Article 52c: Requires providers of GPAI to publish a summary of the content used for training the model, and 60f and 60k require developers to disclose any copyrighted material in their training data in their summary.

Convergence’s Analysis

Unclear definitions of what constitutes an application of AI will lead to inconsistent disclosure requirements and enforcement.

AI is becoming embedded in many creative tools, such as image-editing tools like Photoshop and GIMP. Among other functions, these can be used to “uncrop” images, generating additional content. AI is also important in procedurally generated video games and VR spaces.

These uses of AI lead to gray areas and edge cases that aren’t clearly covered by legislation, and individuals using these tools may not be able to tell whether they’re using compliant or illegal tools.

Current legal definitions are far from comprehensive enough to fully distinguish and legislate these overlapping use cases.

Mandatory labeling of AI-generated content is a lightweight but imperfect method to keep users informed and reduce the spread of misinformation and similar risks from generative AI.

Labeling AI-generated text, images, video, and so on is a simple way to make users clearly understand that content is AI-generated. Further, it’s not expensive or complex to add labeling mechanisms to generative AI.

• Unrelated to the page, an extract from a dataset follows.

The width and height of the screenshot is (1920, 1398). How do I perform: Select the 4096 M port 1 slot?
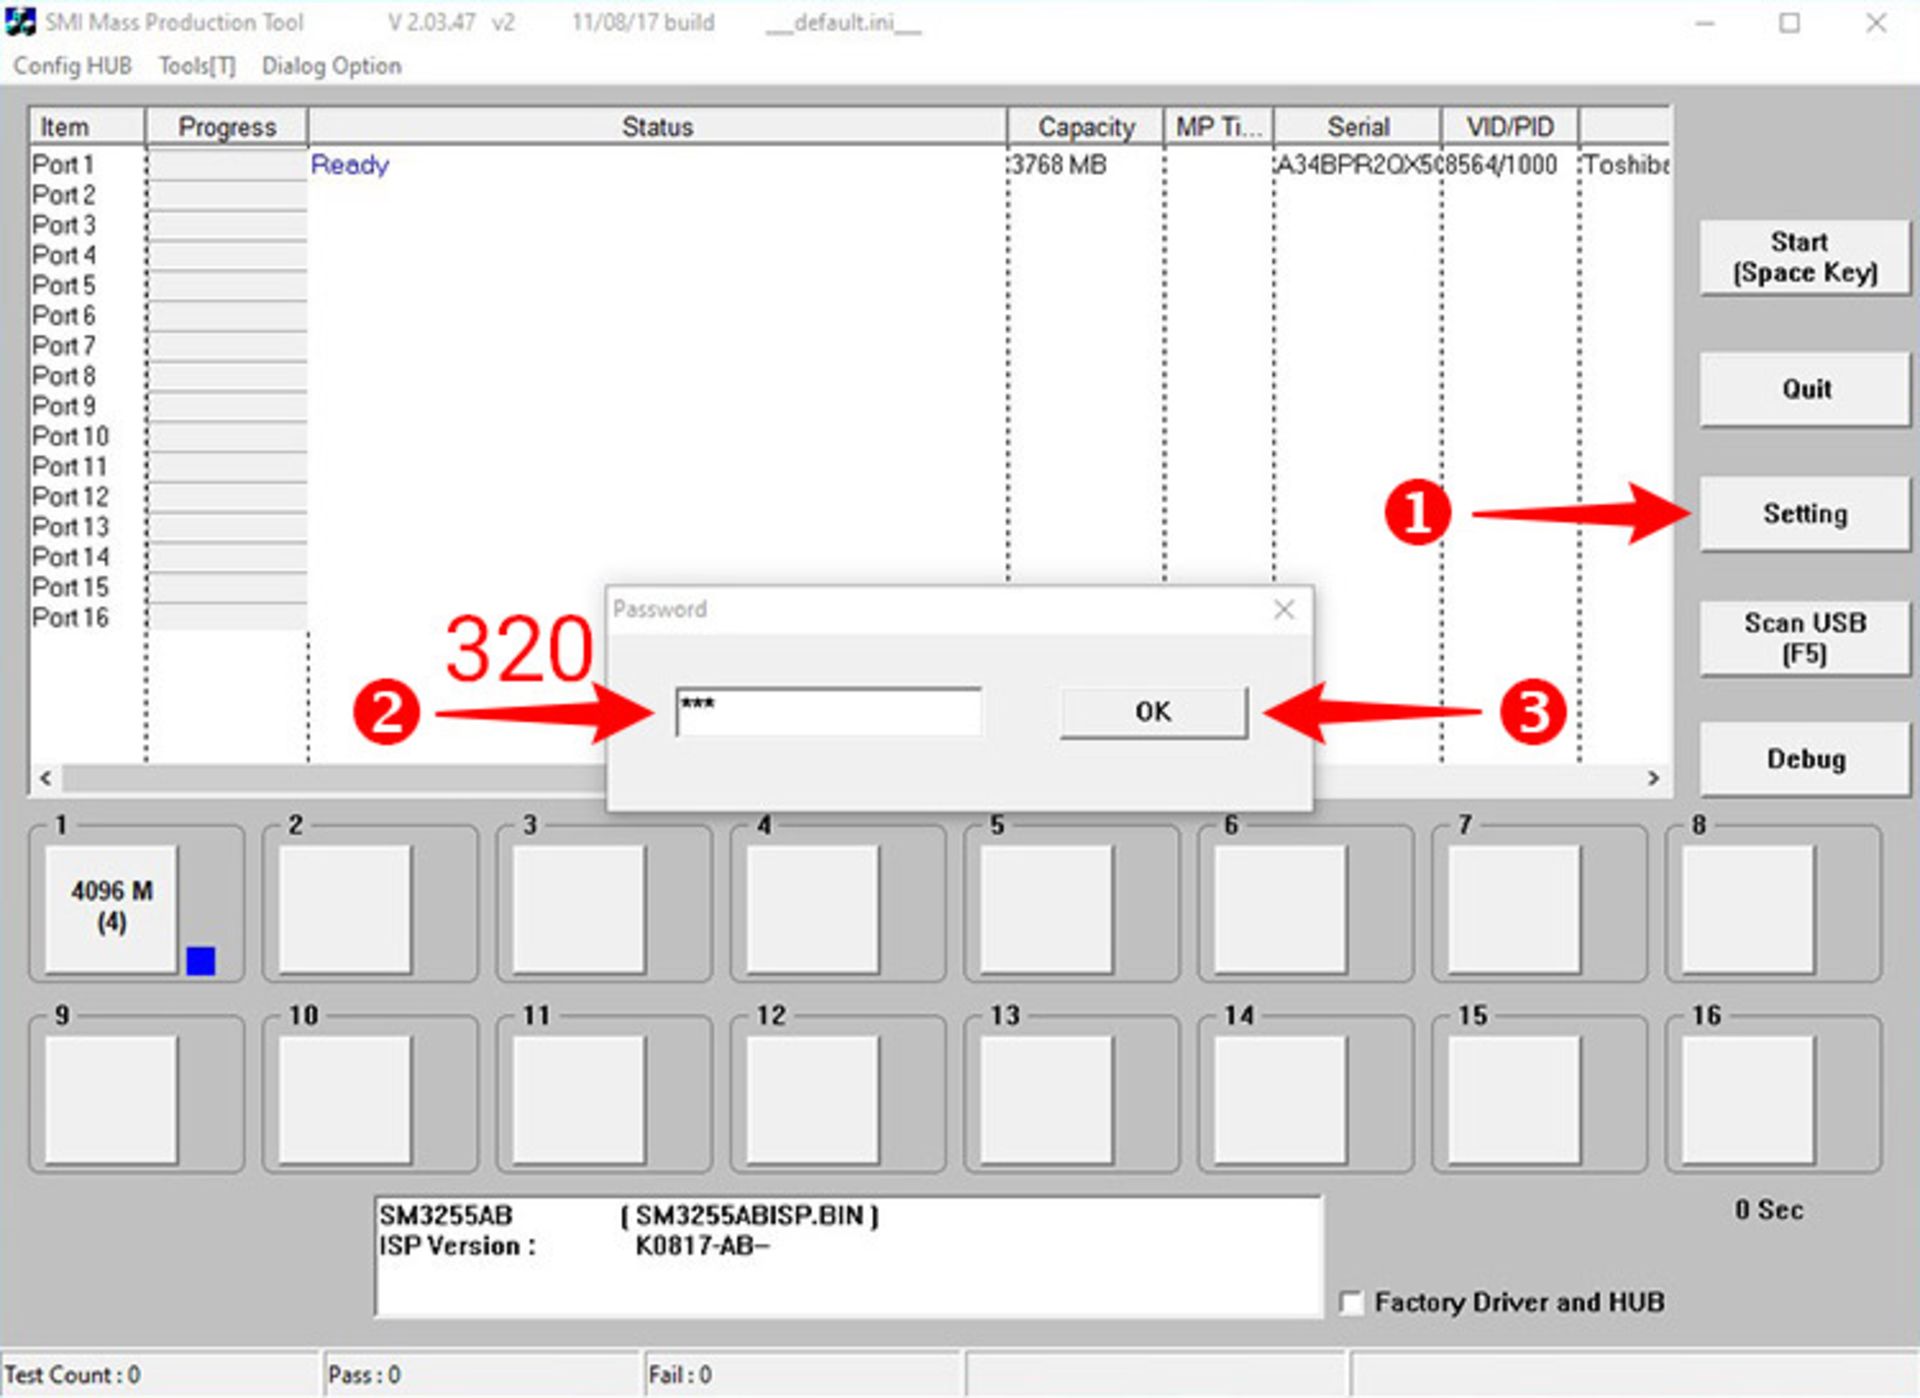pyautogui.click(x=111, y=907)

Labeling has extensive precedents in most legislations, such as food and medication labels.

While compliance can be high for such mandatory labeling, there’s variance in efficacy. For example, the World Health Organization found that inadequate labeling of medication plays a role in non-adherence to medication prescriptions, and some studies have found that improving labeling improves health outcomes.

Further, compliance can be low, especially when violations by smaller organizations or individuals aren’t actively addressed. For example, though many major websites are GDPR-compliant, a 2020 survey found that only 11.8% of (a scrapable subset of) the top 10,000 websites in the UK were compliant.

Mandatory watermarking is a lightweight way to improve traceability and accountability for AI developers.

Like labeling, watermarking is easy for developers to do, and invisible watermarks have the advantage of not interfering with the users’ experience.

If AI developers include watermarking in their generative AI models, these can be used to precisely identify which model was used to generate a piece of content. This is especially important when generative AI is used to generate harmful content, such as misinformation, deep fake porn, or other provocative material, as models should be trained not to produce such content. Watermarking allows us to find and address the root of the problem and hold the developers legally accountable.

Labels and watermarks can be disrupted or removed by motivated users, especially in text generation.

Labels and watermarking involve adding information to content, and it is usually possible to manually (or even automatically) remove or disrupt this information.

This means that it’s unlikely any content platform could guarantee that AI-generated content is always clearly distinguishable to people.

Despite the potential fragility of labeling and watermarking, they can still be important aspects of a larger, layered strategy, making it more difficult to produce misinformation, or for AI developers to avoid accountability.

In particular, societal education about AI will be a critical aspect of such a layered strategy.

Research orgs such as Meta and DeepMind are researching more advanced methods of watermarking during AI development.